Профессор, принимавший меня на стажировку - англичанин, но декларирующий себя в качестве отъявленного шотландофила. Он косо смотрел на мое изучение истории Британской империи, предлагая вместо того переключиться на экскурсии по Шотландии. Он вообще не мог представить себе, что можно серьезно заниматься Британской империей, о которой в литературе последних лет все и так уже сказано. О Британской империи говорить вообще как-то не принято, среди англичан в том числе, выразиться о ней с симпатией - почти преступление. И это мы, русские, жалуемся, что у нас отняли историю! Да ничего подобного - ничто не препятствует нам восхищаться своим прошлым и превозносить его порой непомерно. У британцев - вот у кого историю отняли. Их приучили стесняться своей великой истории.

Итак, профессор не одобрял моего увлечения. Но по мере возможностей мне помогал. Была у него аспирантка-индуска. Она занималась сравнением системы землепользования в Шотландии и в Гималаях. Тема меня заинтересовала, а так как мой английский был далек от совершенства, а в разговоре предполагалось уточнение многих интересовавших меня деталей, профессор вызвался быть между нами переводчиком. Девица в своем рассказе лила такие потоки грязи на англичан, что я краснела и не смела взглянуть профессору в глаза. Профессор же покорно все слово в слово переводил, не решаясь вставить ни звука комментария от себя. Ей было лет двадцать. Профессору к шестидесяти. Потом, когда он ушел, я поблагодарив за предоставленный ею мне уникальный материал, не удержалась, и сказала: "Послушай, если они все такие сволочи, как ты говоришь, зачем ты к ним учиться приехала? Жила бы себе в гималайских джунглях?" "А я разве в чем-то не права?" - только и ответила она.

Пожилой профессор не посмел не то чтобы заступиться за свой народ, который в речах двадцатилетней девицы состоял, казалось, из отборных подонков, он не посмел не повторять за ней всю эту гадость и чушь.

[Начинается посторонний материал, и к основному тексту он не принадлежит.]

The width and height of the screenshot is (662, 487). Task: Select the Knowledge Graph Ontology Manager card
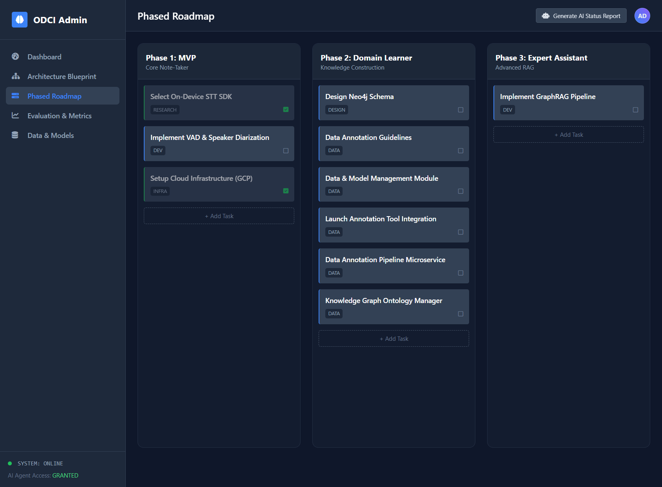tap(393, 307)
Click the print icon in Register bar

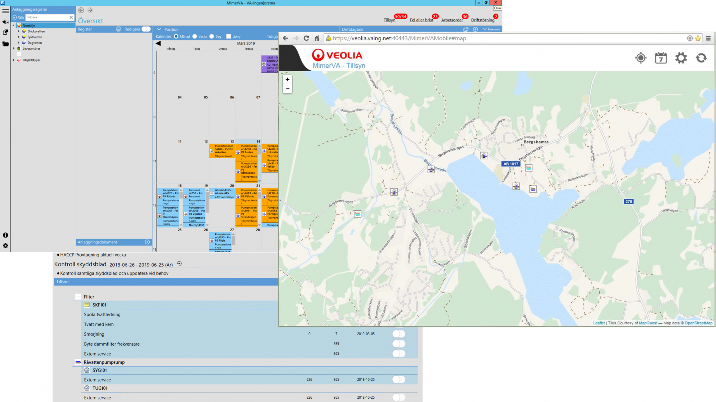(x=119, y=29)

Однажды на выходные я поехала в Эдинбург. Там, право, есть, что посмотреть, и как в каждом туристском центре множество сувенирных лавочек. Среди прочих сувениров - тут и там маленькие флажки Шотландии и ЕС. Британский мне попался только в одной, да и то по дармовой цене. Я купила флажок Британской империи, а вернувшись домой, в Россию, поставила его у себя на столе без всякой задней мысли. Через месяц ко мне зашла молодая преподавательница Абердинского университета, по своим научным делам приехавшая в Россию. Она взглянула на флажок и растерянно-удивленно сказала: "Зачем такой патриотизм?" О каком британском патриотизме с моей, русской, стороны здесь, в Петербурге, могла идти речь? А потом поняла, что да, своего рода патриотизм, наш имперский патриотизм.

Через несколько месяцев начинающая преподавательница так же покорно вняла лозунгу на заборе и отправилась вон из Шотландии, на Юг Англии. И как та моя давняя приятельница полюбила бывать в России, где она тоже стала чувствовать себя существом, хотя и чужим, но хорошим, а не чужим и плохим, как в Шотландии.

Право же, империалисты всех стран - объединяйтесь, а то другие народы будут выстраивать свою историю за счет нашей, принижая или приписывая себе наш вклад в мировую культуру. Да, порой мы враждовали, но нам есть что вспомнить вместе. И шотландцам есть что вспомнить вместе с нами. Что они могут вспоминать вместе с эстонцами, мужественные покорители мирового океана с небольшим аграрным народом, в прошлом которого нет ни одной истинной легенды? Да, как имперские народы, мы часто враждовали, Но это были славные достойные противники, и стыдно и горько видеть их "собакой, которая залаяла".